▶ **Reading text**
+-------+

We can be optimistic about the effective handling of this crisis based on several factors. The Great Crash of 1929 has taught everyone lessons in what to do and, more importantly, in what not to do. Monetary policy is being loosened, not tightened: we can thank Milton Friedman's influential analyses for that. Fiscal policy will be expansionary, not deflationary: we all live in the age of John Maynard Keynes, whose fiscal prescriptions were unavailable in 1929 and grew out of the mistaken doctrines and policies of that time. The Smoot-Hawley tariff of 1930, which led to “competitive” increases in protectionism by all, accentuated the Crash. No one is willing to repeat that error.
Neither Ben Bernanke, the Federal Reserve chairman, nor Hank Paulson, the Treasury secretary – nor for that matter, President George W. Bush, who must take ultimate responsibility – wants to go down in history as another President Herbert Hoover, who presided over the Great Crash.

+-------+

▶ **Extracted material**
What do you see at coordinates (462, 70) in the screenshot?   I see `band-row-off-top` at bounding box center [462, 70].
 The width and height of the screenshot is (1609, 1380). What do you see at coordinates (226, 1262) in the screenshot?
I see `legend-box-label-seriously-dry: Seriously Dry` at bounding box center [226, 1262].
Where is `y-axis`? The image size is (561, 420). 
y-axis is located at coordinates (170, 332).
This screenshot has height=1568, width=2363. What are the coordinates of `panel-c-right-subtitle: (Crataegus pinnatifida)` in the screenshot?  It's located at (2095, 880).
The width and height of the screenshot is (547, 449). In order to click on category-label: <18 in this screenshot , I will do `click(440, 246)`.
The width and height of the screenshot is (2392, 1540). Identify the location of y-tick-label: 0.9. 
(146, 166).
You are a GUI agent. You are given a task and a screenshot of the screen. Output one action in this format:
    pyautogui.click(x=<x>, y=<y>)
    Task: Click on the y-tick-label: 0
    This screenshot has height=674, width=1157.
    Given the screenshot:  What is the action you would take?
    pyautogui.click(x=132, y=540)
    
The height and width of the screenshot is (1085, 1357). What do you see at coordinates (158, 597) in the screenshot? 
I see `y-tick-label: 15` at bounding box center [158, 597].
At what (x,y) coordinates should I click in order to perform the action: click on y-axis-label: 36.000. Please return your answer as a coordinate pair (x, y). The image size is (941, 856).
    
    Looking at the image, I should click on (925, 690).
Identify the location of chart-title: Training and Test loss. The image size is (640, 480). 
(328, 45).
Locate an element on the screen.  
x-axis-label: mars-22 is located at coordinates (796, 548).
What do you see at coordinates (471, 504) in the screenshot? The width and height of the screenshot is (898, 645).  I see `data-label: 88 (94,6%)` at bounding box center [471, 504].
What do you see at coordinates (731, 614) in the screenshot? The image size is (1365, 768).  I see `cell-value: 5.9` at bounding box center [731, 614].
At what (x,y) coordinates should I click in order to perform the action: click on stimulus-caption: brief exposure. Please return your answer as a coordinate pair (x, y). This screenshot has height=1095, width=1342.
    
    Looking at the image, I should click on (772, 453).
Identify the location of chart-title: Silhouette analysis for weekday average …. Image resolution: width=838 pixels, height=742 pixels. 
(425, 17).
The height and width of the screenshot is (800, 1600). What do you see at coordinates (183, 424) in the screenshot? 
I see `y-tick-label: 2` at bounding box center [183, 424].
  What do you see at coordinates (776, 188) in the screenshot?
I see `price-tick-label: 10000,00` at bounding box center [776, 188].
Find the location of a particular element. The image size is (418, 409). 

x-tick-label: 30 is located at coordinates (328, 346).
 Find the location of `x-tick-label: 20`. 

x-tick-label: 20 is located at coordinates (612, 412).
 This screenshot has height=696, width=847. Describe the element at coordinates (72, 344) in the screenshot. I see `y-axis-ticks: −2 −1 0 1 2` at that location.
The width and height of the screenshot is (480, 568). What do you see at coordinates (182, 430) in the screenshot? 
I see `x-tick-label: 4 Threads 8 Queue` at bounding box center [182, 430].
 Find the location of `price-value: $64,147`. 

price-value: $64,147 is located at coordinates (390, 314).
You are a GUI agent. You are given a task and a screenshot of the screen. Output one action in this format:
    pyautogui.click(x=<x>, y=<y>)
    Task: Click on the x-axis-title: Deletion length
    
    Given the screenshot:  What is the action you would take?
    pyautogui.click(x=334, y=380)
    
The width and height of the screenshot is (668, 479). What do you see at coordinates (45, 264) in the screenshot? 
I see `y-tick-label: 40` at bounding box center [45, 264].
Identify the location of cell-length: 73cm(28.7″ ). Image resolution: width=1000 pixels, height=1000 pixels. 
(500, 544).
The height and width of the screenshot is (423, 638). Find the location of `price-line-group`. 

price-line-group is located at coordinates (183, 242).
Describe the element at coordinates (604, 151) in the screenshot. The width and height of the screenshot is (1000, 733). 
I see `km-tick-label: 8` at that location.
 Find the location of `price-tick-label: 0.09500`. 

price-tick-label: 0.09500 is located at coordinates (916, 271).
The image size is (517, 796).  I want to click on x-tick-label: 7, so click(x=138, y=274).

+-------+

▶ **Exercise tasks**
[1] In the passage about handling the crisis, begin at the words "We can be optimistic" and stop after "repeat that error.". Reproduce that stretch without changes.
[2] Name every person mentioned in the passage about handling the crisis.

▶ **Expected outputs**
[1]
We can be optimistic about the effective handling of this crisis based on several factors. The Great Crash of 1929 has taught everyone lessons in what to do and, more importantly, in what not to do. Monetary policy is being loosened, not tightened: we can thank Milton Friedman's influential analyses for that. Fiscal policy will be expansionary, not deflationary: we all live in the age of John Maynard Keynes, whose fiscal prescriptions were unavailable in 1929 and grew out of the mistaken doctrines and policies of that time. The Smoot-Hawley tariff of 1930, which led to “competitive” increases in protectionism by all, accentuated the Crash. No one is willing to repeat that error.

[2]
Milton Friedman
John Maynard Keynes
Ben Bernanke
Hank Paulson
George W. Bush
Herbert Hoover